** Text provided **
»»

Future leader: Brendan Cook, OTD/S '21

Hometown: Springdale, AR
Undergraduate degree: BA in kinesiology from the University of Arkansas (Fayetteville)
Leadership: 2020 Assembly of Student Delegates Vice Chairperson, American Occupational Therapy Association

What are your meaningful occupations?
My meaningful occupations include exercising, attending church, learning at school and being with friends and family. These occupations are special to me because they involve other people. I am a social butterfly who loves to float around, hang out with others and spread as much positivity I can. When engaging and participating in these activities with others, it brings me much joy and allows me to regenerate in times of stress.

What is your definition of occupational therapy?
My definition of occupational therapy is that it is a profession where we focus on our clients daily, their meaningful activities, and the space that they do them in. From small daily activities such as brushing teeth, to more complex activities like playing games with friends, we as occupational therapists have a unique lens that we utilize to assist our clients to do whatever they desire. Ultimately, the client is the driver of the vehicle, and we as occupational therapists are along on the ride to provide assistance in the best way that we can.

Why did you choose the OTD degree?
I chose the OTD degree because I would love the opportunity to serve as an educator in academia. I believe that I am a product of great teachers and peers who have helped me along my academic journey. If given the opportunity, I would love to do the same for future occupational therapy students. We as students now, and future students to come, are the future of occupational therapy. As an educator, I would be able to invest in my students and impact our profession at the same time.

««

** Data provided **
»»

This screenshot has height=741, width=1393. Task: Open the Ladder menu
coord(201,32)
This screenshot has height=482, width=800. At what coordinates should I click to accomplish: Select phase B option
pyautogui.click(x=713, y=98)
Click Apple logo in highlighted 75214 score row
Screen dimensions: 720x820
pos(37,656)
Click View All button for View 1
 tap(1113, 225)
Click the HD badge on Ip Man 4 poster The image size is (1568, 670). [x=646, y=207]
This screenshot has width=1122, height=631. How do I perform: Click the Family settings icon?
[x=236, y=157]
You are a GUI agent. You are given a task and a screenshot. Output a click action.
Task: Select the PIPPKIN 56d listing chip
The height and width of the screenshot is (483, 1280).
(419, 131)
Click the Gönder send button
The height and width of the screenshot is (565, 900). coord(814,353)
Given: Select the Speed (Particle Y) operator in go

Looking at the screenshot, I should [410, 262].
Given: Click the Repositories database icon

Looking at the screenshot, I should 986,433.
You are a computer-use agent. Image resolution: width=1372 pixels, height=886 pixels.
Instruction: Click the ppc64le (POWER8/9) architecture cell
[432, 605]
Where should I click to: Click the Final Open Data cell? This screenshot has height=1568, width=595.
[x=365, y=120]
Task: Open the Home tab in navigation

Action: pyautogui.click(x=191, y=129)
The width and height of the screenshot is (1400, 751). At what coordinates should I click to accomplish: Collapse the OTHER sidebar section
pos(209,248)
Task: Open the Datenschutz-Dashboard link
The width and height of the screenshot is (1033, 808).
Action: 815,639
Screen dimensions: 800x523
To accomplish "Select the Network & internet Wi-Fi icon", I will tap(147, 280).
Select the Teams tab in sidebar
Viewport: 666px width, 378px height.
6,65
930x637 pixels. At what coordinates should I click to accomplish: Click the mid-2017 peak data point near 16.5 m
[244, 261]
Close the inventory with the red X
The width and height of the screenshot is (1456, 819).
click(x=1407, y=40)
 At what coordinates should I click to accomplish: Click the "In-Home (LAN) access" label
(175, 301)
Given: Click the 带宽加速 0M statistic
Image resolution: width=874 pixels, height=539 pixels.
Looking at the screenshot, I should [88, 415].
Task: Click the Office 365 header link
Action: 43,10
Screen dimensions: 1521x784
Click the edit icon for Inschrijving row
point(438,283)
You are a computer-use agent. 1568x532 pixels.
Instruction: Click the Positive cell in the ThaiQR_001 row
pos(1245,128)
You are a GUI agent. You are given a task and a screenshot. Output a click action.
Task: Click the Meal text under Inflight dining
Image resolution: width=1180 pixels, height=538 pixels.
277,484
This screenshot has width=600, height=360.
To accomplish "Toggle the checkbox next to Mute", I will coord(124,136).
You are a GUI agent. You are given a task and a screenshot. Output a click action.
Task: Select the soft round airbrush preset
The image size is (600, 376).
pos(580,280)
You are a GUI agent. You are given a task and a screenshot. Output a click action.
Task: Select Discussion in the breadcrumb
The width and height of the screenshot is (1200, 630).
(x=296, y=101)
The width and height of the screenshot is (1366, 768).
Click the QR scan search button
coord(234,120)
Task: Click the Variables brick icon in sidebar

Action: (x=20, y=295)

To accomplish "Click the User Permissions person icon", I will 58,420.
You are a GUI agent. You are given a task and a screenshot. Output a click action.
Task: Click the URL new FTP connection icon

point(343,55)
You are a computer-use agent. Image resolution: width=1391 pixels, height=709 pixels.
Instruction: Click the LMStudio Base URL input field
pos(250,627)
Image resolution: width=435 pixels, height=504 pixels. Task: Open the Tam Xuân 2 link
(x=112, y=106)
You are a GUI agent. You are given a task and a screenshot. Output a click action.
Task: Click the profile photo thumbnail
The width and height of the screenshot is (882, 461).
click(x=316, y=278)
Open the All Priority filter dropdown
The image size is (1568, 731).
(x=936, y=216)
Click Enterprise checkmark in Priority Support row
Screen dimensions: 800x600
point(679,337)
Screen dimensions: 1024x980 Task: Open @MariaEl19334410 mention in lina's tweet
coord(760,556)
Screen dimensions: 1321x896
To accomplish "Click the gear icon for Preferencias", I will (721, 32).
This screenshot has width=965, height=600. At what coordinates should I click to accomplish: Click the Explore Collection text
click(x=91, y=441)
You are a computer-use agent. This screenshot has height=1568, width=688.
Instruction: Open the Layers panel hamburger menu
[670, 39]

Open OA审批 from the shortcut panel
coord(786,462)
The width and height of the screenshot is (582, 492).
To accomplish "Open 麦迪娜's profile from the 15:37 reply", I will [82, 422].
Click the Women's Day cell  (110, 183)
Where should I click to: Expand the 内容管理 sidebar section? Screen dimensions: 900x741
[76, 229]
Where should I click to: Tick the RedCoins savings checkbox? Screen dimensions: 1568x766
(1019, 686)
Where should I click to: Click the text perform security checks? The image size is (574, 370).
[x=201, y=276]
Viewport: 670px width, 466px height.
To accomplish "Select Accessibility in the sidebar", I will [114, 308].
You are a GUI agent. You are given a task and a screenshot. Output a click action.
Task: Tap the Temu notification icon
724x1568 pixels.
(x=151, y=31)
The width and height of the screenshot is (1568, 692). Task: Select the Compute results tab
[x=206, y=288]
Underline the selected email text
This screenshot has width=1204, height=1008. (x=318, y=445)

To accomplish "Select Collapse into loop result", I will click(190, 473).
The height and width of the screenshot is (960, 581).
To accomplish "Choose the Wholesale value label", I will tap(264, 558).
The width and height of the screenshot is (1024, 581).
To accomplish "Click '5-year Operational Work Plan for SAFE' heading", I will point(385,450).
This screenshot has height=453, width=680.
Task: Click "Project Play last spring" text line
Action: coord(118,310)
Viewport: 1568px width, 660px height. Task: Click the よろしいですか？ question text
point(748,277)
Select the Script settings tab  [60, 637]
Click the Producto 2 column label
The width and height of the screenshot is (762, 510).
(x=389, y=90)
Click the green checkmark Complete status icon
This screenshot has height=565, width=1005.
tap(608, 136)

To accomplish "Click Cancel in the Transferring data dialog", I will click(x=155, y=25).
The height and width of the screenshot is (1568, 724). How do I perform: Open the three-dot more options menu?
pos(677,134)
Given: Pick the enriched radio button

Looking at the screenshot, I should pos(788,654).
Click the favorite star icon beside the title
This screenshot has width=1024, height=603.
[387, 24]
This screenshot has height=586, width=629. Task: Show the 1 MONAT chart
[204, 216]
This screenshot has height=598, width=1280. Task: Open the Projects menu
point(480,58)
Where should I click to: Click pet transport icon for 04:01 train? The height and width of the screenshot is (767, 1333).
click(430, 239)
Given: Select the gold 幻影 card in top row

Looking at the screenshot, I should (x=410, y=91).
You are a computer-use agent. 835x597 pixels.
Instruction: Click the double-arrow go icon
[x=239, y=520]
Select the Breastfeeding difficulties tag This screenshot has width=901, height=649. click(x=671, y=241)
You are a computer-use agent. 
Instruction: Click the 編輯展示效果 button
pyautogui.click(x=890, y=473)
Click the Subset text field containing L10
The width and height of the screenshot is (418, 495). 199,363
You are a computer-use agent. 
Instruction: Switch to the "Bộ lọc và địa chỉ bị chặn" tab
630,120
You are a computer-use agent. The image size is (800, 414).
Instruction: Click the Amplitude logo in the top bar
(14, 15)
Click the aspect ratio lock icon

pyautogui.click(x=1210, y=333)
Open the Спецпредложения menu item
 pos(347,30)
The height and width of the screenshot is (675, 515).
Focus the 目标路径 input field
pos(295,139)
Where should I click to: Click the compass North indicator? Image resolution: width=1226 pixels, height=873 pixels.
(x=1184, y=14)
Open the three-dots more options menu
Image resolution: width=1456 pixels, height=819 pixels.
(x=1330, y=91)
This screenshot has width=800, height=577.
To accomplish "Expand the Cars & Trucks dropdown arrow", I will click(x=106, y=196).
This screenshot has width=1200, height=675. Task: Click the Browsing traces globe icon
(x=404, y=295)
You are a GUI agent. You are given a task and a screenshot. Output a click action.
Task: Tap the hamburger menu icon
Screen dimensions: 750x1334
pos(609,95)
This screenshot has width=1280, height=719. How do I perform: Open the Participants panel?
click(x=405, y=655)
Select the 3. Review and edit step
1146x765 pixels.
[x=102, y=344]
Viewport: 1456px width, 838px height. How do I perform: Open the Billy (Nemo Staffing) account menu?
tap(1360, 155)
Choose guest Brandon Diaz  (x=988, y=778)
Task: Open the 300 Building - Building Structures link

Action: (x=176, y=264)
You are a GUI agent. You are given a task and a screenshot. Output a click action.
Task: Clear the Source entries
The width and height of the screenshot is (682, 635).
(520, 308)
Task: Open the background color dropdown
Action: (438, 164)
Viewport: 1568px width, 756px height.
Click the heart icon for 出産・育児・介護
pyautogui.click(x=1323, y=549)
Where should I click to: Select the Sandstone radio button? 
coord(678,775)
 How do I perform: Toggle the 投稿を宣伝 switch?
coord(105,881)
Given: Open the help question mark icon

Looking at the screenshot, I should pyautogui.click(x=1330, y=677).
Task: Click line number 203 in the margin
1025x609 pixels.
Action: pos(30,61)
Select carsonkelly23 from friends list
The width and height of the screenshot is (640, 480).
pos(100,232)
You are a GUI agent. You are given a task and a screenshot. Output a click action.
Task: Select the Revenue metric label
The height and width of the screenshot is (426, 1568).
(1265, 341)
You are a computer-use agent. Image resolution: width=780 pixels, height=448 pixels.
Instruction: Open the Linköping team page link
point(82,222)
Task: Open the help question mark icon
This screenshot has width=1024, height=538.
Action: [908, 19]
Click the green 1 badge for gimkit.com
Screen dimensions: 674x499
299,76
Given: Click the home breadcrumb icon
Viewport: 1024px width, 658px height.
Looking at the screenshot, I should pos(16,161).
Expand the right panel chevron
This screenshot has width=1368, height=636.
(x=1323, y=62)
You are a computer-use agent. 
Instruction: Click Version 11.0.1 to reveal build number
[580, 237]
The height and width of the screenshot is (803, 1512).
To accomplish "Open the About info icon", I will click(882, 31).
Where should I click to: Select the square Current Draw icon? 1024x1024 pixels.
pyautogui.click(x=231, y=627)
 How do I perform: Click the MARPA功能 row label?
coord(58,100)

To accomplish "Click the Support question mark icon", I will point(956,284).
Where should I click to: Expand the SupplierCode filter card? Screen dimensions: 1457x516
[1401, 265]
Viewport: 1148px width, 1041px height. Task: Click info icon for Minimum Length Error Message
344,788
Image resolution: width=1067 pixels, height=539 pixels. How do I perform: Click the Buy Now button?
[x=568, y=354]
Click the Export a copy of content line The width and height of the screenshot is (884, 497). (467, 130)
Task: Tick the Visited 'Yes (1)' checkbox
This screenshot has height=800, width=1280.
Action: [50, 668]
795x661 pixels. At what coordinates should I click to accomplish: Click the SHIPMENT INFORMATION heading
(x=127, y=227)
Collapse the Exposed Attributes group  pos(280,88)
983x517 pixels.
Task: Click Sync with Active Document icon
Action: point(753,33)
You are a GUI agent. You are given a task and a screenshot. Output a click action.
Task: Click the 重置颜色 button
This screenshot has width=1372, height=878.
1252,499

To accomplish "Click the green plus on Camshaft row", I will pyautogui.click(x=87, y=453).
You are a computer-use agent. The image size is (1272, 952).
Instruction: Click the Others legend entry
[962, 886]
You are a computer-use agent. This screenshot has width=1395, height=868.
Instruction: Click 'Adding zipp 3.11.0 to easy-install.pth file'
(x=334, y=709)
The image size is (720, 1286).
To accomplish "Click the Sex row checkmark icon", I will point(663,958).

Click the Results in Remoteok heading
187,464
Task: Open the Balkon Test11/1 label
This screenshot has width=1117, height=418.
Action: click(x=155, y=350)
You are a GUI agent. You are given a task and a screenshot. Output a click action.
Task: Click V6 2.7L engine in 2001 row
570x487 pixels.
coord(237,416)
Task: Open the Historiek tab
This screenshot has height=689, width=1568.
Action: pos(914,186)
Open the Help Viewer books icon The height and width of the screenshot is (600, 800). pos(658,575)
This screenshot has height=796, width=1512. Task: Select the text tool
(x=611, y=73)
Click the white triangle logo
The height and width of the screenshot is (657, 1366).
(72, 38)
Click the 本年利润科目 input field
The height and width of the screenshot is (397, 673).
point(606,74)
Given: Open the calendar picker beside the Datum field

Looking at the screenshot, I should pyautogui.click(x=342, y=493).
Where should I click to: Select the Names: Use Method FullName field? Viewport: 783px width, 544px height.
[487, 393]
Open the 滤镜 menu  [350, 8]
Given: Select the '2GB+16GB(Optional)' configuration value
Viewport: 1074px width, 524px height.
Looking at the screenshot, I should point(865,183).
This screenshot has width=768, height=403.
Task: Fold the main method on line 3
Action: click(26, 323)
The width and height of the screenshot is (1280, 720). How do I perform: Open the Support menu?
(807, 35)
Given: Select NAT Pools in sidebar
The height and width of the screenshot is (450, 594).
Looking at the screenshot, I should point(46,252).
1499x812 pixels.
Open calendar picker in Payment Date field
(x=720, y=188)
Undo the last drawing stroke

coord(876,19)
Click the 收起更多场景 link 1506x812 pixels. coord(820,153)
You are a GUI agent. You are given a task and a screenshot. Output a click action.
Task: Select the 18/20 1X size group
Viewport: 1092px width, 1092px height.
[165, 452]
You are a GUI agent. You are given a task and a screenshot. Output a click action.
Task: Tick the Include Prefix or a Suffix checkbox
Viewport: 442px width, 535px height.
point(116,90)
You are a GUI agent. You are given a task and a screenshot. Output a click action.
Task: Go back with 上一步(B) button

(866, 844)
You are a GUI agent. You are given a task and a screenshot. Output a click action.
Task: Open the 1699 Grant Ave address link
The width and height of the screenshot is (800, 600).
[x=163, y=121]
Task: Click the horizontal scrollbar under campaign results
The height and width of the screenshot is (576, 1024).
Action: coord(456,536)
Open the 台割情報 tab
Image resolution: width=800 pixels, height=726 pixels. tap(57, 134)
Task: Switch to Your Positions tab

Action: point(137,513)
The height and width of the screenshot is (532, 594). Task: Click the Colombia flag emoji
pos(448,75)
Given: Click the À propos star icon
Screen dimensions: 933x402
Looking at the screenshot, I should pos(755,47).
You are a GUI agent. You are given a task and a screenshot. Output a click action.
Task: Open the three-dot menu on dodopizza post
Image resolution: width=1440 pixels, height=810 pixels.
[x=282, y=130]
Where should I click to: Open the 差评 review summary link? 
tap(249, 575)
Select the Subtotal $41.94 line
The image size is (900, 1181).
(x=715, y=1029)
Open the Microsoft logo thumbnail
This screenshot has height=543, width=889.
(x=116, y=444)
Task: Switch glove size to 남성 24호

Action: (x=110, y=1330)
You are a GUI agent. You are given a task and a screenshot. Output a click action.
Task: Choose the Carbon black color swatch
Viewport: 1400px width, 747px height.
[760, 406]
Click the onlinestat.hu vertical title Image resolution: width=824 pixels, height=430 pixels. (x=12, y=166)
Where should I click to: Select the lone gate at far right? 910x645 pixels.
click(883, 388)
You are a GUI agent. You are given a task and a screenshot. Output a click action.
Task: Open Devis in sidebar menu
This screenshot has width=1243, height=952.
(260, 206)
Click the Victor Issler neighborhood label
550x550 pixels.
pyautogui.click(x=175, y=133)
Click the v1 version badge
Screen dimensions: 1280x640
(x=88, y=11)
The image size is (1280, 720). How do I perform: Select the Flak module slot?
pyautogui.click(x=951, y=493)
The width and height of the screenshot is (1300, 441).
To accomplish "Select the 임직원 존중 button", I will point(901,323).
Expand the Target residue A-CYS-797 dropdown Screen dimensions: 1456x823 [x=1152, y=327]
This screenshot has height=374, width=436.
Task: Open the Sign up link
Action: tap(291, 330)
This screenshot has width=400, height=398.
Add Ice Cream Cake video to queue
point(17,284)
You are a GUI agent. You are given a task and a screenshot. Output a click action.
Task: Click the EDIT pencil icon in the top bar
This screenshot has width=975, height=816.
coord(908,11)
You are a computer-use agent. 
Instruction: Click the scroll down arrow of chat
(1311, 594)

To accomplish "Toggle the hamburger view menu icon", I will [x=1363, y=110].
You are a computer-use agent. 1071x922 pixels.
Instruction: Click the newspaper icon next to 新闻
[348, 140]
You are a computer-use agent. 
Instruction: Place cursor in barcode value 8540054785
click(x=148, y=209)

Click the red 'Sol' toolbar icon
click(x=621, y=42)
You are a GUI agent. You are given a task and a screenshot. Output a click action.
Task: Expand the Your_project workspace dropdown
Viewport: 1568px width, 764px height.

««

Could you continue the profile of OTD student Brendan Cook from the point where it stops?

What are your career goals?
As a second-year student who is in love with occupational therapy, I have many goals that I hope to achieve. The first goal is to graduate, pass the NBCOT and obtain my occupational therapy licensure. The second goal varies day to day between three areas: being a director of an occupational therapy program, making adaptive toys for younger children and/or developing a life-skills program for individuals post-incarceration. These areas of occupational therapy hold a special place in my heart, and I will make it an obligation for myself to obtain as much information as I can here at WashU to achieve these goals.

What WashU experience so far stands out to you?
There are many great experiences that stand out to me during my time here at WashU. The first would be the experiences in the Community Independence Occupational Therapy Clinic, under the mentorship of Dr. Quinn Tyminski. Within this student experiential learning clinic, I have the opportunity to work with a great mentor, peers and within an emerging area of practice working with individuals experiencing homelessness. The last experience is simply my day-to-day experiences with my peers and faculty. Here at WashU, I am learning to be the best occupational therapist that I can be, but also the best person I can be. I couldn’t be who I am without my peers and faculty.